Alguém aí percebeu a semelhança com aquele conhecido jogo chamado poker? Pensem comigo: eu tenho KQs, ambos de copas. Na mesa estão JT2 (sendo o J e T de copas). Minhas chances de vencer são muito boas. Várias cartas no turn me garantem um flush, um straight ou até mesmo um straight flush que muito provavelmente me dariam a vitória. Ainda restam 2 cartas por vir, posso ganhar fazendo top pair, posso ganhar sem ao menos atingir jogo algum. Realmente eu tenho tudo pra conseguir esse pote. Entretanto eu pergunto: alguém aí apostaria a casa nessa situação? Você apostaria a sua própria vida nela? NÃO! E o motivo disso é que, por maior que seja a chance de você ganhar, em uma única rodada NADA PODE SER PREVISTO! Da mesma maneira como na mecânica quântica nada pode ser dito sobre uma única medição de partícula assim também no poker nada pode ser dito quanto ao desenrolar de um único round de jogada. As previsões em ambos cenários só começam a fazer sentido a longo prazo, depois de várias e várias constatações.

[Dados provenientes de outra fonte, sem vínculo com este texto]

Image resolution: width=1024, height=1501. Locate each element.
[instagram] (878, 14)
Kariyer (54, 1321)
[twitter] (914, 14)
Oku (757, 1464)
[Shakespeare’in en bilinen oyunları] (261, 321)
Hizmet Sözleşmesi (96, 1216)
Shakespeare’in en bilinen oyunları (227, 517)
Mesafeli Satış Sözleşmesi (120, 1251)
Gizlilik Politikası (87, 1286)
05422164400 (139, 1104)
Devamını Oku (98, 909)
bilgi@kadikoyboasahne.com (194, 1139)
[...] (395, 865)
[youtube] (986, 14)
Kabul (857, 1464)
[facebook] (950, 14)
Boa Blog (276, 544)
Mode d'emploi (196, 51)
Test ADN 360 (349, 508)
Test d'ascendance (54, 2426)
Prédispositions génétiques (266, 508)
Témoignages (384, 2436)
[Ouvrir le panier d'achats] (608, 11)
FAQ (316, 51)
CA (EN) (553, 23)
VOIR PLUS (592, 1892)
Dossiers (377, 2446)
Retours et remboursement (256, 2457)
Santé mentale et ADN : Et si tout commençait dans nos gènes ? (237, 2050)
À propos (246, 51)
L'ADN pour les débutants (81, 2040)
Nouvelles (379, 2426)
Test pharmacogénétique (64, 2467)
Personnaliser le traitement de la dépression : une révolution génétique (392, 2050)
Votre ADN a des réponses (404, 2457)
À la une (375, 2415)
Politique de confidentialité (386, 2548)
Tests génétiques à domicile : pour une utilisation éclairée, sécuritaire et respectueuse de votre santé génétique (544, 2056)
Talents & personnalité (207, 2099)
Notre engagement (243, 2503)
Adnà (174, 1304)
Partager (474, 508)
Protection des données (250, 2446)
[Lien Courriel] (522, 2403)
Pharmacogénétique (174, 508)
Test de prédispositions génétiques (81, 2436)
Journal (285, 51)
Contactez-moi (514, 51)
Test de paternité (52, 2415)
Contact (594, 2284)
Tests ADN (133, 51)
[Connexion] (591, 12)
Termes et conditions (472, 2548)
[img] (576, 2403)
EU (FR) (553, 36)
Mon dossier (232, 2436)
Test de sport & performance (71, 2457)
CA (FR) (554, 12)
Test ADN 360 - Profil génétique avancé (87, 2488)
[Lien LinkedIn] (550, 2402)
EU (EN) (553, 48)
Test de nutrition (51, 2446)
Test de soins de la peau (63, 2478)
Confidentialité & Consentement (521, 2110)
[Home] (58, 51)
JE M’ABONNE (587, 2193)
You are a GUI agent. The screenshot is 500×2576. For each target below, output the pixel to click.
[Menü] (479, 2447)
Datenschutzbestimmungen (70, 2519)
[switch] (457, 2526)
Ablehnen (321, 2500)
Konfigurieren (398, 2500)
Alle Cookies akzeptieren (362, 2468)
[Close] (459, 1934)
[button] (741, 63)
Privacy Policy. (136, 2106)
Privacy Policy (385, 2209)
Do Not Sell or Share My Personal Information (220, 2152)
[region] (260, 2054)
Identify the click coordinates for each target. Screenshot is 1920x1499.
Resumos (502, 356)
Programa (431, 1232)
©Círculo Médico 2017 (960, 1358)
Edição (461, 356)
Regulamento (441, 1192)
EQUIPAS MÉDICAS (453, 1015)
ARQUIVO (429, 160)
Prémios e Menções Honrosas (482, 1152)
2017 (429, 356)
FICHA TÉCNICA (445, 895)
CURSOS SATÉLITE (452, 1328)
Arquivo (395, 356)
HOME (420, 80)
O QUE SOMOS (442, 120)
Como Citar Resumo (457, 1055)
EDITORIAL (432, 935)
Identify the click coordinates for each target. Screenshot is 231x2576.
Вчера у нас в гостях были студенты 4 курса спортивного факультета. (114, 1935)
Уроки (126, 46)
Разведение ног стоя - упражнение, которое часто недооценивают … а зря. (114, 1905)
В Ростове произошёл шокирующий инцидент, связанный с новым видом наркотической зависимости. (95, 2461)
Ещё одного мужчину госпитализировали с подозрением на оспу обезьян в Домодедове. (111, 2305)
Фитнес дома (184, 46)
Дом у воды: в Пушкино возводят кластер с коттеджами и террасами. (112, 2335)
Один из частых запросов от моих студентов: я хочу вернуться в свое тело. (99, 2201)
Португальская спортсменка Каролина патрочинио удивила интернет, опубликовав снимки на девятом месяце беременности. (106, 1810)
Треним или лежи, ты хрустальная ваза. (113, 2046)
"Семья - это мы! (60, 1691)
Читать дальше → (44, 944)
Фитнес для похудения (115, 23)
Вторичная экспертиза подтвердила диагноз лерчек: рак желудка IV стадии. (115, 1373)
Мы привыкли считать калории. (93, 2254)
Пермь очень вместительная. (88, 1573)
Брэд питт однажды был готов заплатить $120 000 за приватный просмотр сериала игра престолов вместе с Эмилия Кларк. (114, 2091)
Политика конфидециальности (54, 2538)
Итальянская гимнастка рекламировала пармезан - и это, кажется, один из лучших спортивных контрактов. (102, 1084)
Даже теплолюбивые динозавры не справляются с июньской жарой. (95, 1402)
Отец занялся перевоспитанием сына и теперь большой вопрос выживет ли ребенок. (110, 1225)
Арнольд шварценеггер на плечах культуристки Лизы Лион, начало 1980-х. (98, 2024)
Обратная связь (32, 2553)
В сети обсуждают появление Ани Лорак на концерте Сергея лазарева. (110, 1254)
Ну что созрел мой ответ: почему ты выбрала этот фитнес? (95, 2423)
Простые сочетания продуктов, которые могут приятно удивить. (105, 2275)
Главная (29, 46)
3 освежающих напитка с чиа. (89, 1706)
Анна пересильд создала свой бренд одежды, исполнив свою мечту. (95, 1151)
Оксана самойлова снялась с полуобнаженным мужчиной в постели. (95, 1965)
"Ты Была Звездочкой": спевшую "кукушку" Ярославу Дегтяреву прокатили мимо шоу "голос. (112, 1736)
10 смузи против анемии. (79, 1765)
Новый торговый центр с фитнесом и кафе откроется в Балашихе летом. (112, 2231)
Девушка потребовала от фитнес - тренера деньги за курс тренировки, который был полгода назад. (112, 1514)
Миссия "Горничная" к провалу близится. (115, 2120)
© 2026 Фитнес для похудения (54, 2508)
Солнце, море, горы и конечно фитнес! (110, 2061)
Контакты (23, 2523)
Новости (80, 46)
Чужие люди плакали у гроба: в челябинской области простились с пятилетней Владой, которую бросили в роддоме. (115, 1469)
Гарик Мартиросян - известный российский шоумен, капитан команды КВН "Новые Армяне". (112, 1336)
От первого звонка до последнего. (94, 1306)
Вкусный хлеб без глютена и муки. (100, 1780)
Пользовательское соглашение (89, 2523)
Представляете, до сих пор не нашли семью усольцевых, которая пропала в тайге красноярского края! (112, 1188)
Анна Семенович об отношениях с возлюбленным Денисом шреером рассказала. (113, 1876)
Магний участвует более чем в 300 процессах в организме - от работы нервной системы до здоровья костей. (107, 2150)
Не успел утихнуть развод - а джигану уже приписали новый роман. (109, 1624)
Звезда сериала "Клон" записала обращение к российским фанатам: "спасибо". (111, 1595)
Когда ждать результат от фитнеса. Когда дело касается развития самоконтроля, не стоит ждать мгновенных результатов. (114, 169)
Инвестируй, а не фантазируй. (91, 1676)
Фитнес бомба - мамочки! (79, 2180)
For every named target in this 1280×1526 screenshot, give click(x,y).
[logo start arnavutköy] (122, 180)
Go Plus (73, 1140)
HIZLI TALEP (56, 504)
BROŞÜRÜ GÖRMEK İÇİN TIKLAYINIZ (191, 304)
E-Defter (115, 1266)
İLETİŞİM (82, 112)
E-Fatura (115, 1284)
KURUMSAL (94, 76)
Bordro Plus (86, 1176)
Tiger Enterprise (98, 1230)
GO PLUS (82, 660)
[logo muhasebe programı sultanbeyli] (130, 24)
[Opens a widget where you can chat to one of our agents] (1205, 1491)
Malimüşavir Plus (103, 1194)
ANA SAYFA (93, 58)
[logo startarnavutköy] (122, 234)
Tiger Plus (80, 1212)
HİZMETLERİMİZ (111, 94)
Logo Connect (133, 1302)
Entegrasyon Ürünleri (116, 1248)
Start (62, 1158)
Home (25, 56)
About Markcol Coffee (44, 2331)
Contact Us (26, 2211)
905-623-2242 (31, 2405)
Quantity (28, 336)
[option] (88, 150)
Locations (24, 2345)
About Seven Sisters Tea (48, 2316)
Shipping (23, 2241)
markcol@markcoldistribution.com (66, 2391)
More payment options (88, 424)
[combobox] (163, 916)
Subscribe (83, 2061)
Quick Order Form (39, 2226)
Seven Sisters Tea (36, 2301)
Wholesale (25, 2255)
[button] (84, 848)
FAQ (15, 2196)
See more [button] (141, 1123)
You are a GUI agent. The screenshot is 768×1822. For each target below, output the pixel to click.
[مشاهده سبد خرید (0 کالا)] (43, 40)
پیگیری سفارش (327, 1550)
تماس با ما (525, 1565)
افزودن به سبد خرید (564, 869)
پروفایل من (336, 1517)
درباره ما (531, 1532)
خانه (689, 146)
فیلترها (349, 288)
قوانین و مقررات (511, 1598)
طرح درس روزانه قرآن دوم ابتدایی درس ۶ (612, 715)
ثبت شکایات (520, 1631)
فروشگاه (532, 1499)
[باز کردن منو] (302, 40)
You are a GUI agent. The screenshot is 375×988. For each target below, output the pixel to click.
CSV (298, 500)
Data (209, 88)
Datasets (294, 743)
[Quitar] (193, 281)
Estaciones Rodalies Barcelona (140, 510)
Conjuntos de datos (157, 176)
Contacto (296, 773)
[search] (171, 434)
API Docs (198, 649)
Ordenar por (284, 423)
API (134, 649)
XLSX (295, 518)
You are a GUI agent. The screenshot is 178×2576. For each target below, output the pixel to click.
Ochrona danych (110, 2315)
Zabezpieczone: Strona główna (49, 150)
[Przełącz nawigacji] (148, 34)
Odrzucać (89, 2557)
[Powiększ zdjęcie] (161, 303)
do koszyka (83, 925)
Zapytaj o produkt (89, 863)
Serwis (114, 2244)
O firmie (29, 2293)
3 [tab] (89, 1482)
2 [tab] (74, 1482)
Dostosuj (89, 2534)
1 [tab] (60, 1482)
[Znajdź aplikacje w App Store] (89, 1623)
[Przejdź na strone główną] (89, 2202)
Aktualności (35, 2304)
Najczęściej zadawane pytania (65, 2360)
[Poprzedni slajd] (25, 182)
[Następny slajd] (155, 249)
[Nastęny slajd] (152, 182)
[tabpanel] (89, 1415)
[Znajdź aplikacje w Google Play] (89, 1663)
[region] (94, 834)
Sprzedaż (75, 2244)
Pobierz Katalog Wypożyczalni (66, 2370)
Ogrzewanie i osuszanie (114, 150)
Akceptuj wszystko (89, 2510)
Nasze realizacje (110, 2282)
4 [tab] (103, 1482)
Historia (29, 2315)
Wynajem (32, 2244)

Com isso eu explicito aqui quão irrisório é um um único round de jogada no poker. Sabe aquela vez que você tinha tudo pra ganhar e não ganhou? Pois então, você amaldiçoou as cartas, o crupiê, Deus e tudo mais, não foi? Pois saiba que aquilo não significou absolutamente NADA! Dentro desse nosso Universo (tanto o verdadeiro quanto o do poker) tudo é possível. Porém, por mais caótico que ambos possam parecer, há logíca por trás destes. Só é necessário saber "ver" essa lógica. E qual seria ela? VISÃO A LONGO PRAZO.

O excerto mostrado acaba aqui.